[PROBLEM REQUIREMENTS]
The reply should hold only the lines from the one with "For every named" to the one with "Login (308, 850)", both ends kept, exactly as they appear below, without any pictures.

[Dataset entries]
▼▼▼
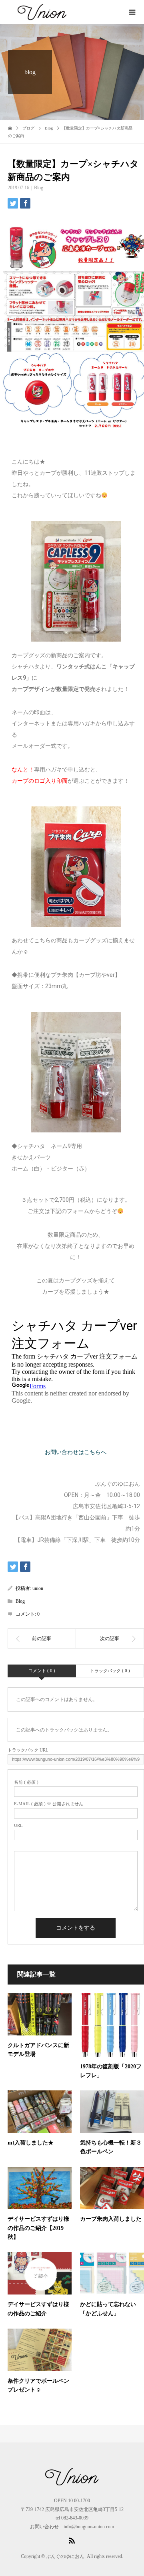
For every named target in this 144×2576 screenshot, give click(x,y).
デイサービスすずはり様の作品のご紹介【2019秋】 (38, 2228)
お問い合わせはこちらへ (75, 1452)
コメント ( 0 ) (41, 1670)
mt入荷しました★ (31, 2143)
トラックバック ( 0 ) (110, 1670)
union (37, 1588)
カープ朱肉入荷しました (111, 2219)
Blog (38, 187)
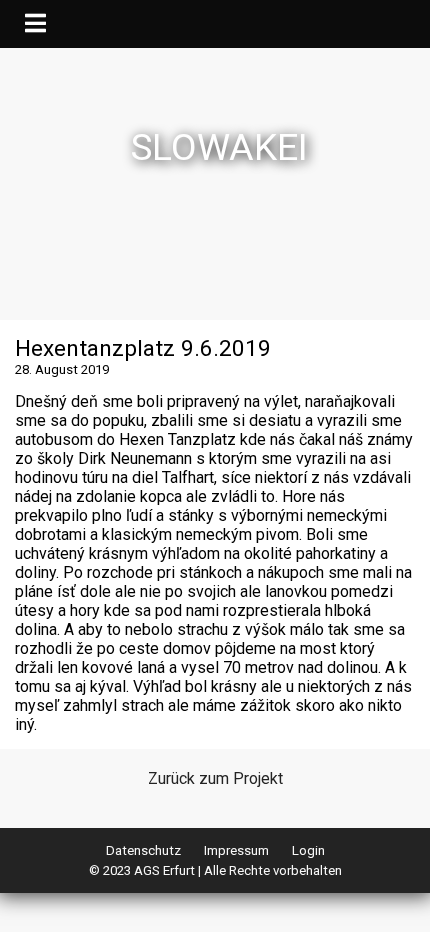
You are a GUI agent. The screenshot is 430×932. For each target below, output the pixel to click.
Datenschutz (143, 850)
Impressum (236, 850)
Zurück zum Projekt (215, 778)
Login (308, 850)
▲▲▲
▼▼▼
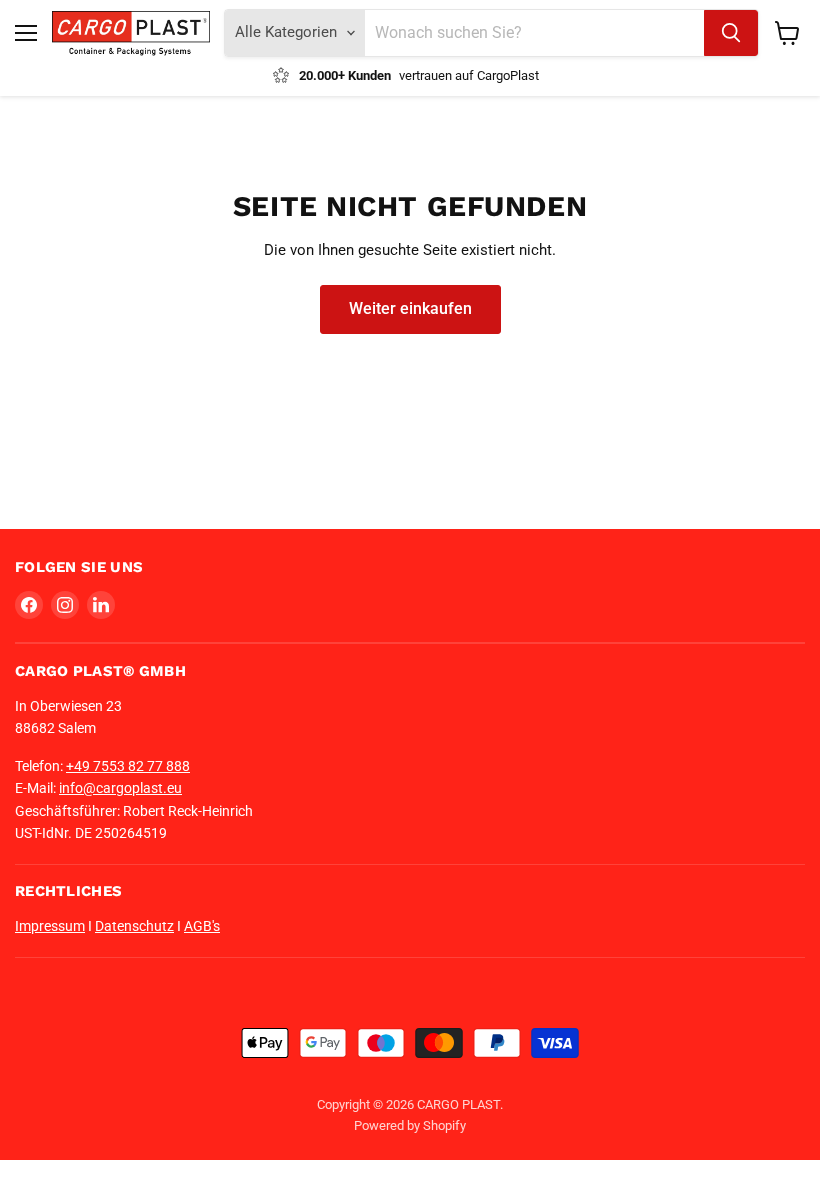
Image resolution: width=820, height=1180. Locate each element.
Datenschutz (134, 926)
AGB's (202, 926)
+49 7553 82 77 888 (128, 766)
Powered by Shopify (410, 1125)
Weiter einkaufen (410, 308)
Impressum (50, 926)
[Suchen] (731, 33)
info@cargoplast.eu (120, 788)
▲▲▲
[RESPONSE]
For every named target in this 144×2576 screenshot, give click(x,y).
デイサービスすずはり様の作品のご紹介【2019秋】 (38, 2228)
お問い合わせはこちらへ (75, 1452)
コメント ( 0 ) (41, 1670)
mt入荷しました★ (31, 2143)
トラックバック ( 0 ) (110, 1670)
union (37, 1588)
カープ朱肉入荷しました (111, 2219)
Blog (38, 187)
You are a GUI agent. The screenshot is 430×932. For each target below, output the pixel to click.
Datenschutz (143, 850)
Impressum (236, 850)
Zurück zum Projekt (215, 778)
Login (308, 850)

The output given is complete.